= Saleemah Abdul-Ghafur =

Author and activist

Saleemah Abdul-Ghafur (born 19 November 1971) is an author and activist focused on faith-based initiatives and gender equality in Islam who currently serves as the chief of staff and chief communications officer at the Bill & Melinda Gates Foundation. She works with Malaria No More, a leading non-profit formed to advance the United Nations Millennium Development Goals by ending malaria-related deaths by 2012. She also consults on a variety of interfaith projects and volunteerism efforts.

== Education ==
Abdul-Ghafur graduated from Kent Place School in 1992 and from Columbia University from 1996.

== Career ==
In April 2008, the US State Department hosted Abdul-Ghafur on an eight-city speaking tour of the United Kingdom to cultivate a conversation about Muslims in the West. On this tour, Abdul-Ghafur spoke at the House of Commons of the United Kingdom and the University of Oxford. She has accepted invitations to speak at a host of educational institutions including Harvard University, Emory University and Yale University. She has been a guest on CNN and National Public Radio and her work has been featured in The Boston Globe, The Atlanta Journal-Constitution and The New York Times.

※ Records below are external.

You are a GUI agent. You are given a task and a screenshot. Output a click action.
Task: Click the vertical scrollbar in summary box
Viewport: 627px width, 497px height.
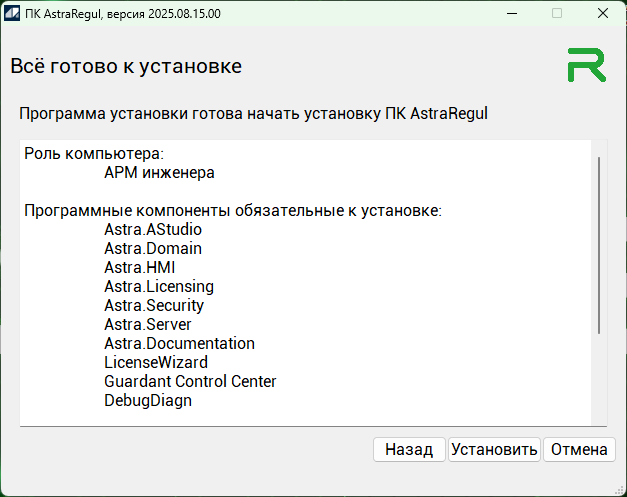coord(598,245)
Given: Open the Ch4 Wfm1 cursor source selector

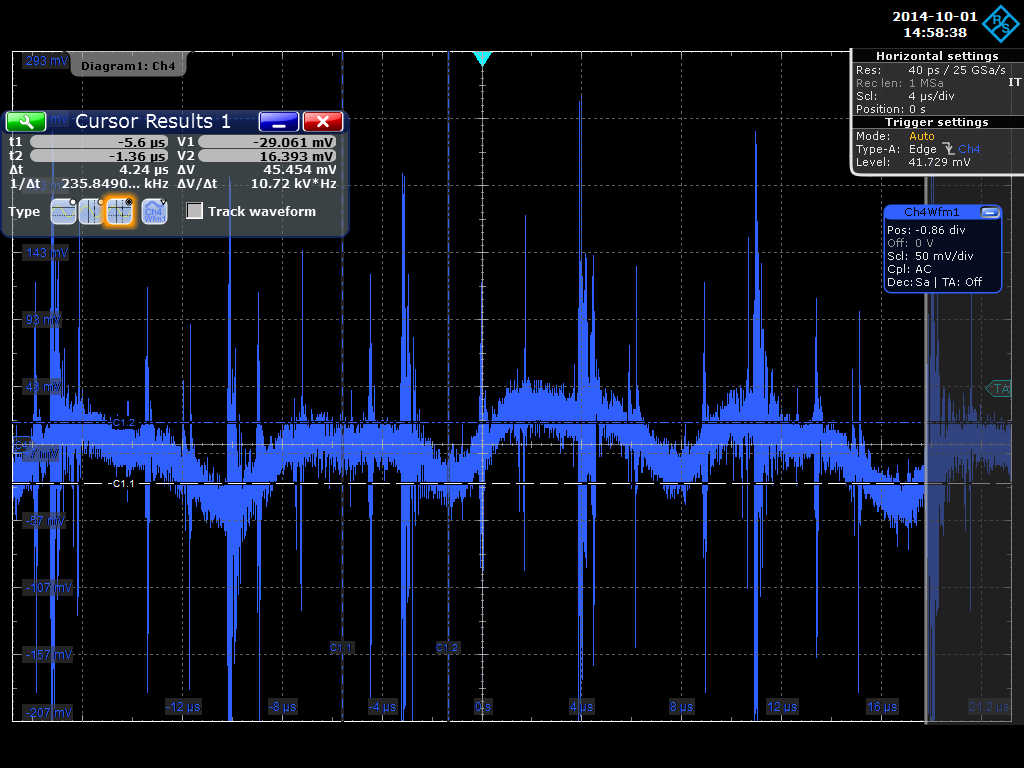Looking at the screenshot, I should [x=154, y=211].
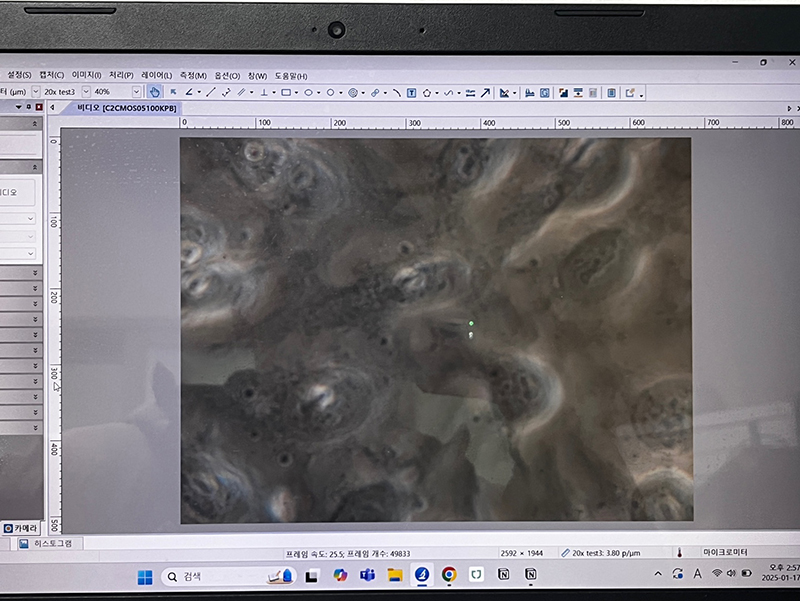
Task: Choose the line measurement tool
Action: pyautogui.click(x=211, y=92)
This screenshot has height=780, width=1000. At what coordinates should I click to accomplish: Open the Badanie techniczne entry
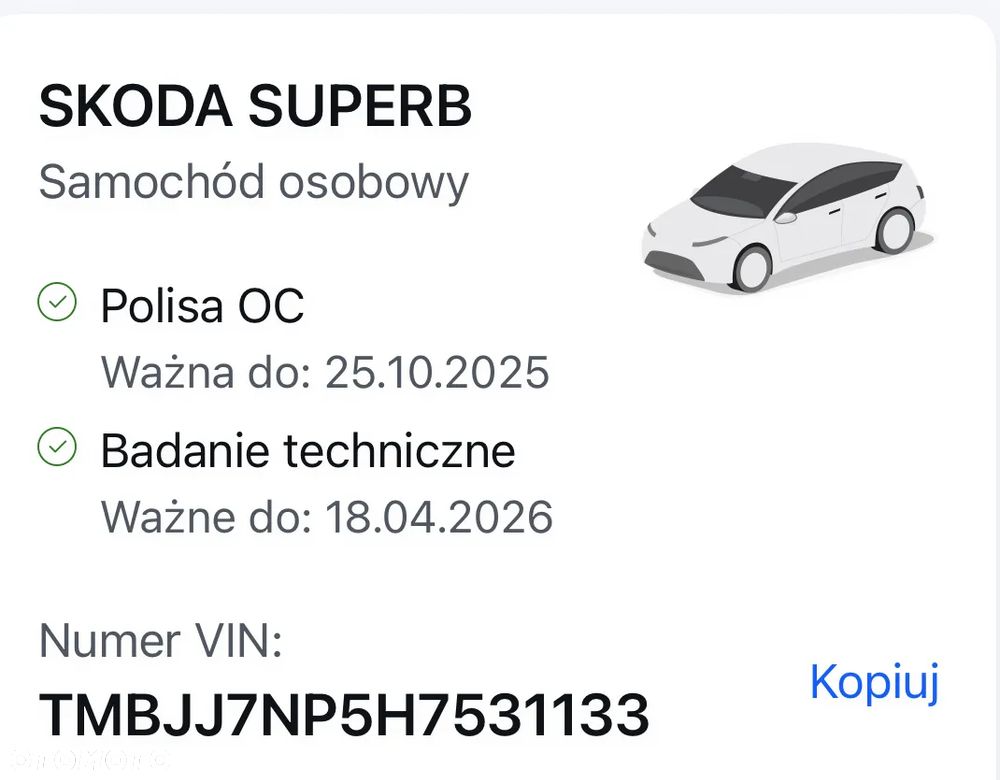[308, 450]
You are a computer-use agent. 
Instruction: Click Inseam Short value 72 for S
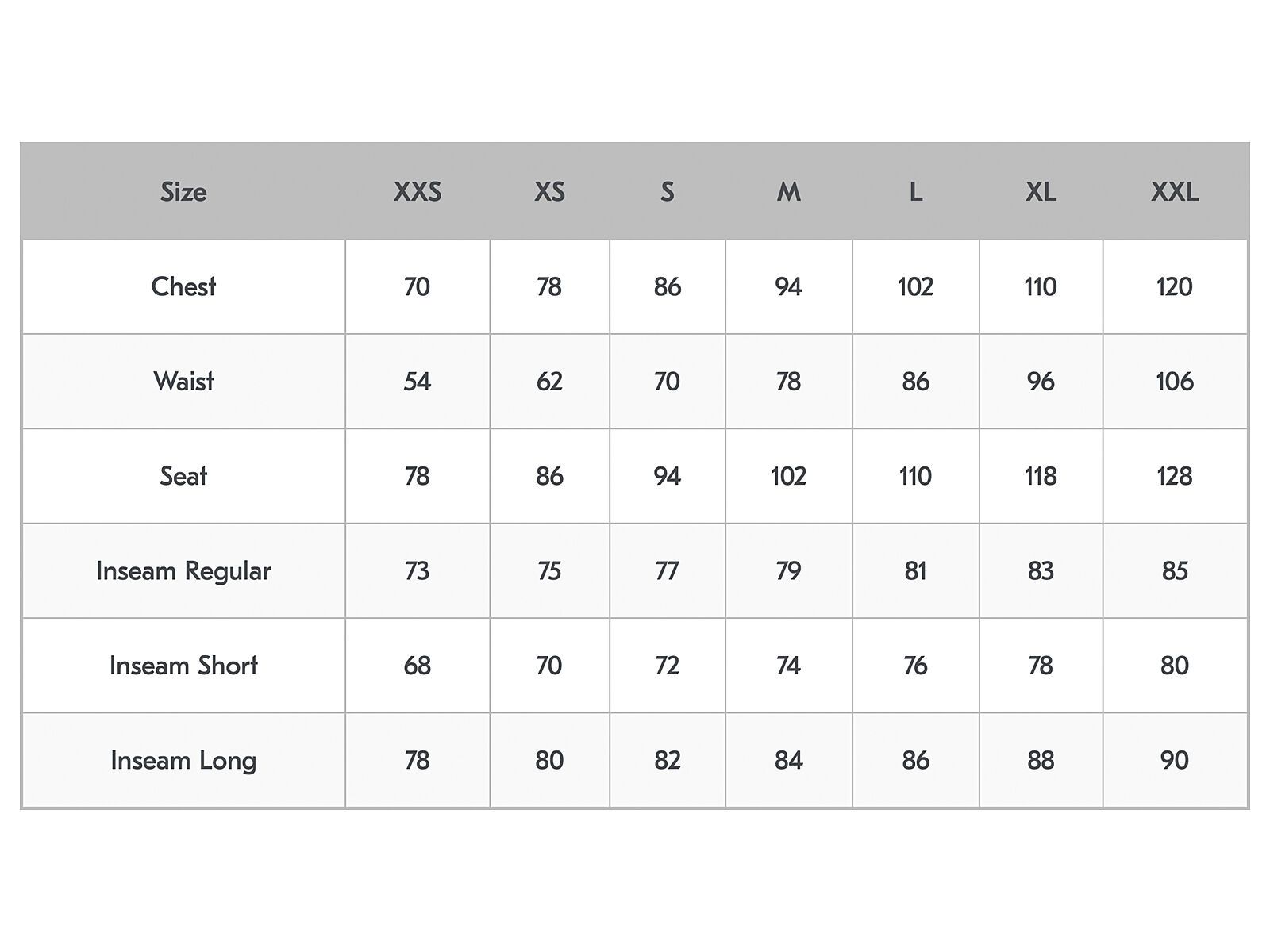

In addition to work on behalf of women, Abdul-Ghafur's was the associate director of Corporate Volunteerism at Hands On Atlanta, a multimillion-dollar non-profit service provider in the southeast. She has been responsible for sourcing nation's largest service day, Hands On Atlanta Day, which hosted 17,000 volunteers in 250 unique service projects.

Abdul-Ghafur came to Atlanta in 2003 to join the team that produced Azizah magazine, the first and only magazine for American Muslim women. Prior to Abdul-Ghafur's work with Azizah, she was a program officer for Victoria Foundation. Victoria Foundation is among the oldest and largest private foundations and Abdul-Ghafur oversaw $12 million in grants to non-profits.

== Activism ==
Abdul-Ghafur was selected to participate in the Muslim Leaders of Tomorrow retreat hosted by the World Economic Forum in Copenhagen, Denmark in 2006. The Forum convened thirty Muslims leaders from the United States along with their counterparts in Western Europe to strategize about the future of Islam and Muslims in the West. Out of this retreat came a commitment to address gender issues within Muslim communities in the West.

Abdul-Ghafur participated in the seminal events challenging the role of Muslim women in contemporary society. In 2005, she took on establishing women as prayer leaders, a concept that is unprecedented in the American Muslim community, and co-organized the historic woman-led prayer in New York City. In 2004, she participated in a civil action in Morgantown, West Virginia to give women space and voice in American mosques where they have traditionally been banned.
To varying degrees, subsequent to these actions Muslim communities throughout the United States and the West have reexamined the ways Muslim women participate in community life. Mosques in San Francisco, New York City and Chicago are among those that actively develop programming for women, have taken down barriers between women and men and allow women to sit on mosque boards.

== Works ==
Abdul-Ghafur is the editor for Living Islam Out Loud: American Muslim Women Speak (Beacon Press), the first anthology collecting the voices of American Muslim women. The book presents American Muslim women dealing with the complexity of forging their own identities while contributing powerfully to public life. Contributors include poet and author Suheir Hammad, and journalist Asra Nomani. Living Islam Out Loud has received some attention from both the mainstream and Muslim press. She has attracted controversy for publicizing in The New York Times her marriage to the man she later accused of being abusive in her book.

Abdul-Ghafur presents frequently at workshops, seminars and conferences about popular culture, Islam and women. She contributed to the coming of age anthology, What Your Mama Never Told You: True Stories about Sex and Love (Graphia 2007). Abdul-Ghafur also contributes to online ezines and blogs. A recent piece, "A Hajj for the Children of Mali", described a historic delegation's pilgrimage to Mali to save the lives of African children and appeared on Beacon Press' blog, Beacon Broadside. Other online pieces include "Holla if you Hear Me", (Naseeb.com) a look at ethnic divisions in the American Muslim community and "Preach from the Ashes," (pmuna.org) her personal account of the historic woman-led prayer.

== Affiliations ==
Abdul-Ghafur was a board member of the Progressive Muslim Union of North America. She is a member of Atlanta Habitat for Humanity's advisory board and the WOMENBUILD steering committee. Abdul-Ghafur serves on the Atlanta Women's Foundation's Faith, Feminism and Philanthropy steering committee. This committee is the Atlanta-based representation of the national conversation to bridge the divide between faithful and secular feminists around a common agenda of women's empowerment. Saleemah has been a guest on CNN and NPR and her work has been featured in The Boston Globe, The Atlanta Journal-Constitution and The New York Times. Abdul-Ghafur graduated from Kent Place School, and Columbia University.